PARTIES DE L'EXERCICE:
[1] Recopiez fidèlement le passage depuis « Publié le Jeudi » jusqu'à « du 13 août. » inclus.
[2] Énumérez toutes les personnes que le passage désigne par leur nom.
[3] D'après le passage, où est née la bonne entente entre Rached Ghannouchi et Béji Caïd Essebsi ?

PASSAGE:
Tunisie : Ghannouchi et son mouvement commencent-t-ils à lâcher Youssef Chahed ?

Publié le Jeudi 16 Août 2018 à 13:52
La complicité Béji Caïd Essebsi/ Rached Ghannouchi est partie pour durer. Pour rien au monde, Rached Ghannouchi ne semble être prêt à renoncer à son alliance avec Béji Caïd Essebsi et à leur bonne entente née  il y a cinq ans à Paris ; c’est ce que le président d’Ennahdha s’est efforcé à montrer dans sa longue tribune, publiée sur sa page officielle facebook, en réponse aux sollicitations à peine voilées que lui a adressées le chef de l’Etat, dans son discours du 13 août.

EXTRAIT DES DONNÉES:
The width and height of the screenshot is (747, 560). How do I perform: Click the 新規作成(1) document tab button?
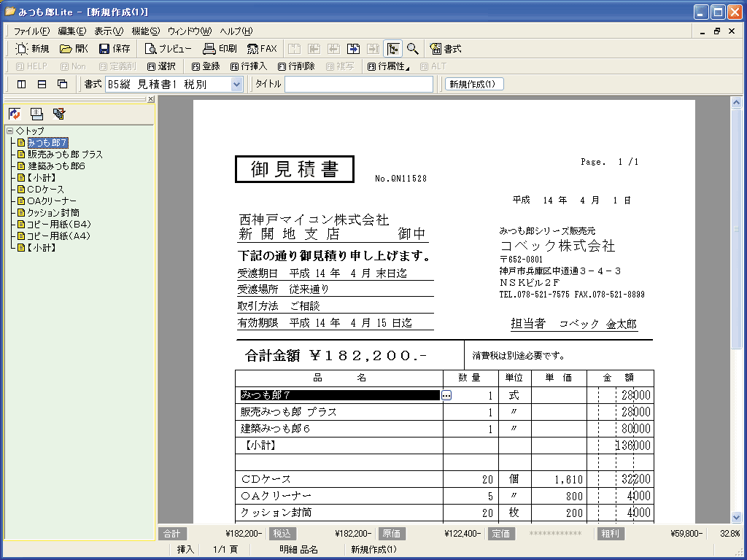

RÉSULTATS:
[1]
Publié le Jeudi 16 Août 2018 à 13:52
La complicité Béji Caïd Essebsi/ Rached Ghannouchi est partie pour durer. Pour rien au monde, Rached Ghannouchi ne semble être prêt à renoncer à son alliance avec Béji Caïd Essebsi et à leur bonne entente née  il y a cinq ans à Paris ; c’est ce que le président d’Ennahdha s’est efforcé à montrer dans sa longue tribune, publiée sur sa page officielle facebook, en réponse aux sollicitations à peine voilées que lui a adressées le chef de l’Etat, dans son discours du 13 août.

[2] Youssef Chahed, Béji Caïd Essebsi, Rached Ghannouchi

[3] À Paris, il y a cinq ans.